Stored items
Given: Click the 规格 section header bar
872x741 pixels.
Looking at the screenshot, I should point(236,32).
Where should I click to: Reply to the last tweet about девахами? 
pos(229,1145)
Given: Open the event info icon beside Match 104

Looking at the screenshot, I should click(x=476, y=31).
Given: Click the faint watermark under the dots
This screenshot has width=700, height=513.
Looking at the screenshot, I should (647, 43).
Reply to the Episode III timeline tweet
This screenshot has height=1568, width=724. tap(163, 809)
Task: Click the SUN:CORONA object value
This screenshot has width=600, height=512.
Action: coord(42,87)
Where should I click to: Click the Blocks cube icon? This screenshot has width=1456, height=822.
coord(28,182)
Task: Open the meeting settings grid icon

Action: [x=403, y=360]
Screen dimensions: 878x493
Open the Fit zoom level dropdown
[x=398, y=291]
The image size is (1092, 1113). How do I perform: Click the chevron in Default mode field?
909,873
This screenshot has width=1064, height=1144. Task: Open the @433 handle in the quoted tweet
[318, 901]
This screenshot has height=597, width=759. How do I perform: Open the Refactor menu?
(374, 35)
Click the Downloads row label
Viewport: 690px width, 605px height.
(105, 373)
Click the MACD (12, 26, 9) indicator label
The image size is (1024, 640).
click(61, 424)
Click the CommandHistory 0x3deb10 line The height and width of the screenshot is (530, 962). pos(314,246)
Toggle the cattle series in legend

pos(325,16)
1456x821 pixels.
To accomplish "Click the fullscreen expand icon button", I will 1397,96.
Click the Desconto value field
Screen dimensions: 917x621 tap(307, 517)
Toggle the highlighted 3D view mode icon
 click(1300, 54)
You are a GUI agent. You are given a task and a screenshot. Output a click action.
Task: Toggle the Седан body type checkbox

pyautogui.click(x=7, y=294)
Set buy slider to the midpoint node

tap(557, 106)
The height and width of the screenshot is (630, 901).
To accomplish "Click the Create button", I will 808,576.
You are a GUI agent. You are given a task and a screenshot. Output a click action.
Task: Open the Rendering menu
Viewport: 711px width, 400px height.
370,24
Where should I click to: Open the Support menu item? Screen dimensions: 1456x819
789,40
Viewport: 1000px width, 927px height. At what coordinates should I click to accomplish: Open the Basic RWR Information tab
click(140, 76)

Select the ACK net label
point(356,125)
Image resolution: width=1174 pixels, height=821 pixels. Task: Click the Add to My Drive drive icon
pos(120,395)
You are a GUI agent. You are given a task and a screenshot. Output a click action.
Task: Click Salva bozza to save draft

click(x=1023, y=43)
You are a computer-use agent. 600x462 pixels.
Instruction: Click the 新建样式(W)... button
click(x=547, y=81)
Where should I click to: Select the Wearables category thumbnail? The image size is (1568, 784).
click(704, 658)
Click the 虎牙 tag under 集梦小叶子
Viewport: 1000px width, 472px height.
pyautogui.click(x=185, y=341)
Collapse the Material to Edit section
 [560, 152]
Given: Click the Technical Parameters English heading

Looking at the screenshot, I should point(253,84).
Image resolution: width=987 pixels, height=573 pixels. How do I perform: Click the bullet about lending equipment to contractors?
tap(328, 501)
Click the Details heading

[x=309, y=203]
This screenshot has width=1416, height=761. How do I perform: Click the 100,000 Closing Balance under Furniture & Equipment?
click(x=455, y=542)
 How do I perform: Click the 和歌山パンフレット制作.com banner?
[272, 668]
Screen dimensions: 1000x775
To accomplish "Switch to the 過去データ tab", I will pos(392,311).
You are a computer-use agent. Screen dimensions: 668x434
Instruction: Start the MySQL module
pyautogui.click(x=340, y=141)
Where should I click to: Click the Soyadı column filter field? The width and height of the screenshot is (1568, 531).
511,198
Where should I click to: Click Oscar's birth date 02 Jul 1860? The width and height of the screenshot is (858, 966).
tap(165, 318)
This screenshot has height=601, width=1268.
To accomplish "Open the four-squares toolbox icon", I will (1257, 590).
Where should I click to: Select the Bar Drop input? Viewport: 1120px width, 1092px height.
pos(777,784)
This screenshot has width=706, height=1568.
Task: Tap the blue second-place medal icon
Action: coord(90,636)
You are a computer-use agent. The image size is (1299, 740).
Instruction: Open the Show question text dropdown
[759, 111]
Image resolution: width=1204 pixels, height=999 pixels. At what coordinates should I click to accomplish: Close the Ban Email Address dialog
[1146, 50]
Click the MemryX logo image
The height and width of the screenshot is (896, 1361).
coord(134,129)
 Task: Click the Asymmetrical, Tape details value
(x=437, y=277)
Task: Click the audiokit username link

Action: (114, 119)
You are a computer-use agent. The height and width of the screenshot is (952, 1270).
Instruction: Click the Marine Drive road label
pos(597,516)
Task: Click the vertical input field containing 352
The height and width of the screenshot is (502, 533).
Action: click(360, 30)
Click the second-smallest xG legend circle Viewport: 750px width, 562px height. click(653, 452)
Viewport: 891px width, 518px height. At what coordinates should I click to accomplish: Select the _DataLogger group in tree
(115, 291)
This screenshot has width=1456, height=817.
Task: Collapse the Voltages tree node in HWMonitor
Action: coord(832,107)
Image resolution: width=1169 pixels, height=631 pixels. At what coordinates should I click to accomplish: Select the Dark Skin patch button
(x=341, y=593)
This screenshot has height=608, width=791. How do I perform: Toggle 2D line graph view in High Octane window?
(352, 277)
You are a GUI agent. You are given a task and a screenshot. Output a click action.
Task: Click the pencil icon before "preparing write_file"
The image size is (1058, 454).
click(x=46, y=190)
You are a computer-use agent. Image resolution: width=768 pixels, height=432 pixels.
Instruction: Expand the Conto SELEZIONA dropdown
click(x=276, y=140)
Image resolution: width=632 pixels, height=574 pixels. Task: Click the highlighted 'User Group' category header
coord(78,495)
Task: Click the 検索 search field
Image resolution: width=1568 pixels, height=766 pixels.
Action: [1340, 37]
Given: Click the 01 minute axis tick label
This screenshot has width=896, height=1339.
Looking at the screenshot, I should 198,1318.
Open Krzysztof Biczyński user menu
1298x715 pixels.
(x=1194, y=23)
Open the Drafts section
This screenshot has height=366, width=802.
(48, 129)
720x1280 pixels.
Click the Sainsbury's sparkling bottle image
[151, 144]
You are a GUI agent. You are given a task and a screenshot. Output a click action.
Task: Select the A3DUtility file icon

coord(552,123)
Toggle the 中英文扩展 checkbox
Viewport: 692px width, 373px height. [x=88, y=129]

WORK ITEM
Quote all the records exactly, please, leaving none out.

ANSWER FOR THIS EXERCISE
Given: Click the 规格 section header bar
872x741 pixels.
Looking at the screenshot, I should point(236,32).
Where should I click to: Reply to the last tweet about девахами? 
pos(229,1145)
Given: Open the event info icon beside Match 104

Looking at the screenshot, I should click(x=476, y=31).
Given: Click the faint watermark under the dots
This screenshot has width=700, height=513.
Looking at the screenshot, I should (647, 43).
Reply to the Episode III timeline tweet
This screenshot has height=1568, width=724. tap(163, 809)
Task: Click the SUN:CORONA object value
This screenshot has width=600, height=512.
Action: coord(42,87)
Where should I click to: Click the Blocks cube icon? This screenshot has width=1456, height=822.
coord(28,182)
Task: Open the meeting settings grid icon

Action: [x=403, y=360]
Screen dimensions: 878x493
Open the Fit zoom level dropdown
[x=398, y=291]
The image size is (1092, 1113). How do I perform: Click the chevron in Default mode field?
909,873
This screenshot has width=1064, height=1144. Task: Open the @433 handle in the quoted tweet
[318, 901]
This screenshot has height=597, width=759. How do I perform: Open the Refactor menu?
(374, 35)
Click the Downloads row label
Viewport: 690px width, 605px height.
(105, 373)
Click the MACD (12, 26, 9) indicator label
The image size is (1024, 640).
click(61, 424)
Click the CommandHistory 0x3deb10 line The height and width of the screenshot is (530, 962). pos(314,246)
Toggle the cattle series in legend

pos(325,16)
1456x821 pixels.
To accomplish "Click the fullscreen expand icon button", I will 1397,96.
Click the Desconto value field
Screen dimensions: 917x621 tap(307, 517)
Toggle the highlighted 3D view mode icon
 click(1300, 54)
You are a GUI agent. You are given a task and a screenshot. Output a click action.
Task: Toggle the Седан body type checkbox

pyautogui.click(x=7, y=294)
Set buy slider to the midpoint node

tap(557, 106)
The height and width of the screenshot is (630, 901).
To accomplish "Click the Create button", I will 808,576.
You are a GUI agent. You are given a task and a screenshot. Output a click action.
Task: Open the Rendering menu
Viewport: 711px width, 400px height.
370,24
Where should I click to: Open the Support menu item? Screen dimensions: 1456x819
789,40
Viewport: 1000px width, 927px height. At what coordinates should I click to accomplish: Open the Basic RWR Information tab
click(140, 76)

Select the ACK net label
point(356,125)
Image resolution: width=1174 pixels, height=821 pixels. Task: Click the Add to My Drive drive icon
pos(120,395)
You are a GUI agent. You are given a task and a screenshot. Output a click action.
Task: Click Salva bozza to save draft

click(x=1023, y=43)
You are a computer-use agent. 600x462 pixels.
Instruction: Click the 新建样式(W)... button
click(x=547, y=81)
Where should I click to: Select the Wearables category thumbnail? The image size is (1568, 784).
click(704, 658)
Click the 虎牙 tag under 集梦小叶子
Viewport: 1000px width, 472px height.
pyautogui.click(x=185, y=341)
Collapse the Material to Edit section
 [560, 152]
Given: Click the Technical Parameters English heading

Looking at the screenshot, I should point(253,84).
Image resolution: width=987 pixels, height=573 pixels. How do I perform: Click the bullet about lending equipment to contractors?
tap(328, 501)
Click the Details heading

[x=309, y=203]
This screenshot has width=1416, height=761. How do I perform: Click the 100,000 Closing Balance under Furniture & Equipment?
click(x=455, y=542)
 How do I perform: Click the 和歌山パンフレット制作.com banner?
[272, 668]
Screen dimensions: 1000x775
To accomplish "Switch to the 過去データ tab", I will pos(392,311).
You are a computer-use agent. Screen dimensions: 668x434
Instruction: Start the MySQL module
pyautogui.click(x=340, y=141)
Where should I click to: Click the Soyadı column filter field? The width and height of the screenshot is (1568, 531).
511,198
Where should I click to: Click Oscar's birth date 02 Jul 1860? The width and height of the screenshot is (858, 966).
tap(165, 318)
This screenshot has height=601, width=1268.
To accomplish "Open the four-squares toolbox icon", I will (1257, 590).
Where should I click to: Select the Bar Drop input? Viewport: 1120px width, 1092px height.
pos(777,784)
This screenshot has width=706, height=1568.
Task: Tap the blue second-place medal icon
Action: coord(90,636)
You are a computer-use agent. The image size is (1299, 740).
Instruction: Open the Show question text dropdown
[759, 111]
Image resolution: width=1204 pixels, height=999 pixels. At what coordinates should I click to accomplish: Close the Ban Email Address dialog
[1146, 50]
Click the MemryX logo image
The height and width of the screenshot is (896, 1361).
coord(134,129)
 Task: Click the Asymmetrical, Tape details value
(x=437, y=277)
Task: Click the audiokit username link

Action: (114, 119)
You are a computer-use agent. The height and width of the screenshot is (952, 1270).
Instruction: Click the Marine Drive road label
pos(597,516)
Task: Click the vertical input field containing 352
The height and width of the screenshot is (502, 533).
Action: click(360, 30)
Click the second-smallest xG legend circle Viewport: 750px width, 562px height. click(653, 452)
Viewport: 891px width, 518px height. At what coordinates should I click to accomplish: Select the _DataLogger group in tree
(115, 291)
This screenshot has width=1456, height=817.
Task: Collapse the Voltages tree node in HWMonitor
Action: coord(832,107)
Image resolution: width=1169 pixels, height=631 pixels. At what coordinates should I click to accomplish: Select the Dark Skin patch button
(x=341, y=593)
This screenshot has height=608, width=791. How do I perform: Toggle 2D line graph view in High Octane window?
(352, 277)
You are a GUI agent. You are given a task and a screenshot. Output a click action.
Task: Click the pencil icon before "preparing write_file"
The image size is (1058, 454).
click(x=46, y=190)
You are a computer-use agent. Image resolution: width=768 pixels, height=432 pixels.
Instruction: Expand the Conto SELEZIONA dropdown
click(x=276, y=140)
Image resolution: width=632 pixels, height=574 pixels. Task: Click the highlighted 'User Group' category header
coord(78,495)
Task: Click the 検索 search field
Image resolution: width=1568 pixels, height=766 pixels.
Action: [1340, 37]
Given: Click the 01 minute axis tick label
This screenshot has width=896, height=1339.
Looking at the screenshot, I should 198,1318.
Open Krzysztof Biczyński user menu
1298x715 pixels.
(x=1194, y=23)
Open the Drafts section
This screenshot has height=366, width=802.
(48, 129)
720x1280 pixels.
Click the Sainsbury's sparkling bottle image
[151, 144]
You are a GUI agent. You are given a task and a screenshot. Output a click action.
Task: Select the A3DUtility file icon

coord(552,123)
Toggle the 中英文扩展 checkbox
Viewport: 692px width, 373px height. [x=88, y=129]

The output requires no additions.